I was also going to say the elevated white count. But I didn't see anything else in labor, so even with the white count, I think you'd still just have to wait and see what happens. I've never seen our OBs treat based just on the white count...


115 Posts

Specializes in Labor and Delivery, Newborn, Antepartum. Has 7 years experience.

Thank you all for your responses. They did send the placenta and cultured it as well. We also sent the deleed secretions to the lab for culture - the Ped told me that, if that was infected, that could've caused the pneumo as well.

Thanks again for not....ripping me apart! I've seen some nasty replies on here, but, like I said, I wanted to make this a learning experience! :)


277 Posts

Specializes in L&D. Has 10 years experience.

Elevated WBC and non-reassuring FHR tracing were the red flags. Might be early onset GBS infection (possibly transmitted before labor, with intact membranes). Those kids get sick and fast. What was maternal HR on admission, and throughout labor? How is the baby doing now?

Specializes in L&D. Has 54 years experience.

What was her contraction pattern like? Often you see spontaneous tachysystole, as you might see in an abruption. The infection irritates the uterine muscle. Or the body knows it needs to empty the uterus ASAP!

The WBC is usually elevated just by being in labor, so that's not as big a red flag as you may think. Don't beat yourself up about it.

You don't mention an epidural. If a patient feels warm to the touch and her oral temp is normal, I'll take an axillary temp. A patient in active labor does a lot of mouth breathing and I find that an axillary temp is often more accurate than an oral one.

You knew you were going to have a sick baby requiring resuscitation by the strip--lates and absent variability for a good period of time. You were, I assume, prepared for this. I can't think of anything that you would have done differently if you had recognized chorio. She was already on antibiotics. The doc might have added another one to increase coverage--or not.

The only recommendation I have for you is to believe your hands when a patient feels hot and believe an axillary temp.


115 Posts

Specializes in Labor and Delivery, Newborn, Antepartum. Has 7 years experience.

Yes! When I saw the WBC count, my initial reaction was that women in labor generally do have slightly elevated WBC counts. But later (after delivery), I wondered if that should've been a flag.

Mom did receive an epidural and her vitals were WNL on admission and throughout the labor ... until the end of course.

The baby and mother are doing fine and have been discharged. Baby's blood cultures came back negative.

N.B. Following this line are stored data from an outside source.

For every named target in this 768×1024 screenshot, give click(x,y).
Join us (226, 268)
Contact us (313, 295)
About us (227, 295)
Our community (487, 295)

Thank you all for your cordial repsonses. This has really been a learning experience. I truely love my job. In fact, every delivery I am priveliged to be apart of, I feel so lucky and honored to be apart of that experience with the family. I also love that I am constantly learning in this field - keeps me on my toes! ;)


277 Posts

Specializes in L&D. Has 10 years experience.

An admit WBC of 25 is NOT normal for labor. Even if she is in an advanced stage of labor upon presentation. WBC in labor does gradually rise (to the teens), but doesn't have the abrupt rise as it does in the early postpartum period -- where it can go upwards around 25 (and be totally normal!)